Top of Given records

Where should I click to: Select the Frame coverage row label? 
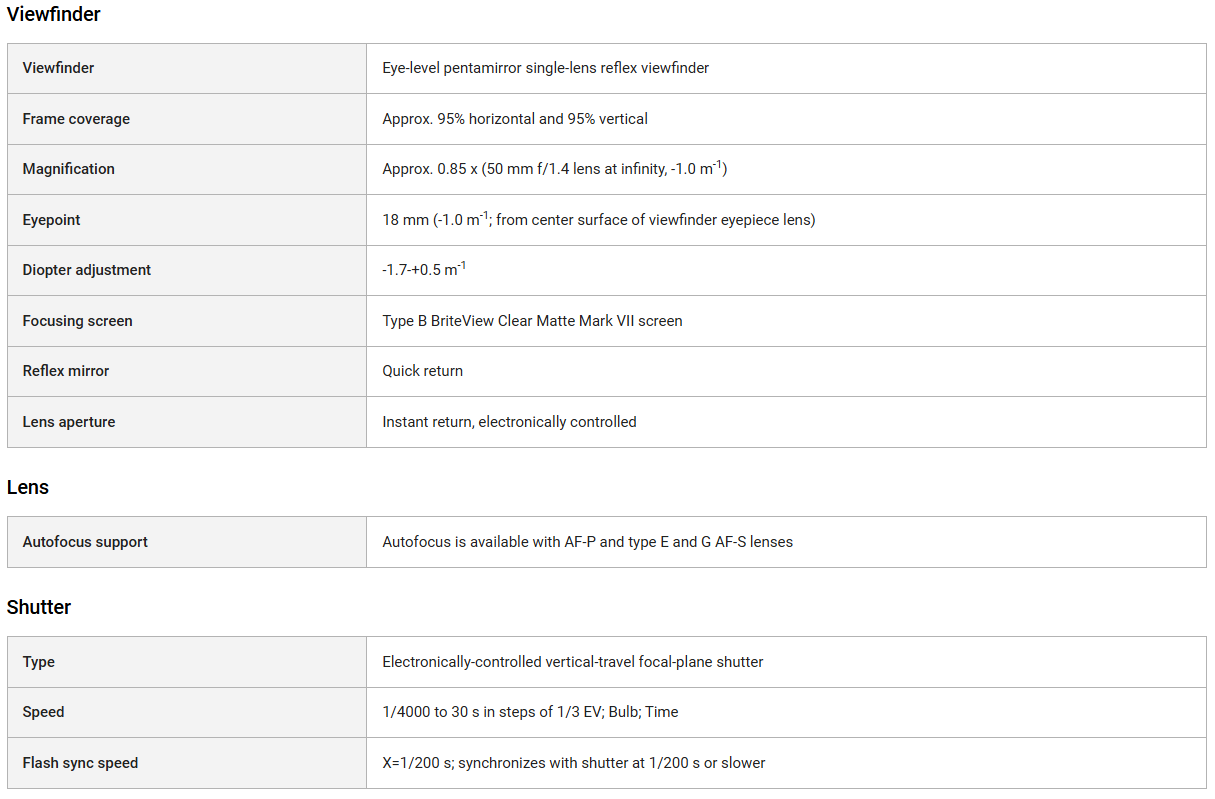(x=76, y=119)
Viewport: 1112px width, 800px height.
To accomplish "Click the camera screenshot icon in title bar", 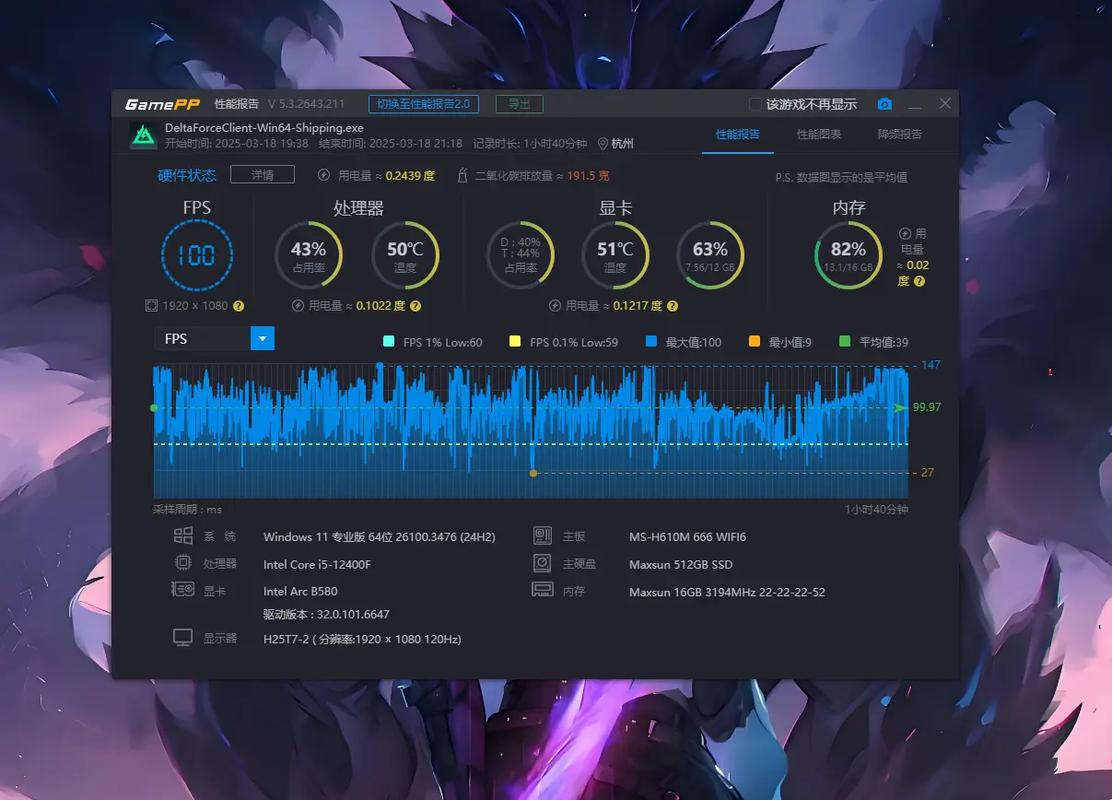I will tap(884, 104).
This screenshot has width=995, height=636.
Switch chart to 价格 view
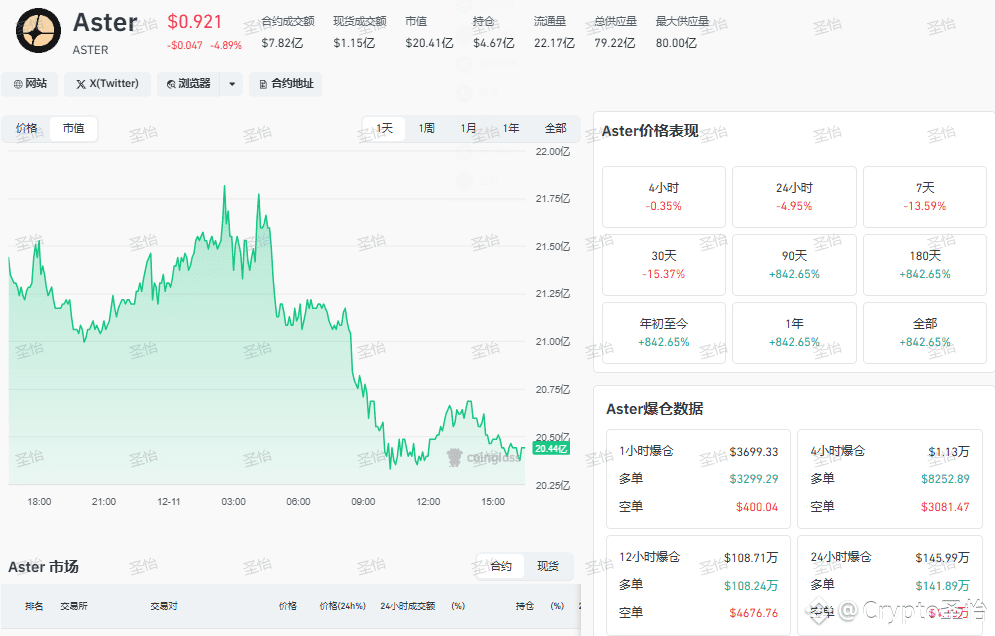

Bottom of Given records

Nothing but the lines from the line containing "This screenshot has width=995, height=636." through the last line of the material may be output, and they must be copied exactly, without pictures.

This screenshot has width=995, height=636.
Switch chart to 价格 view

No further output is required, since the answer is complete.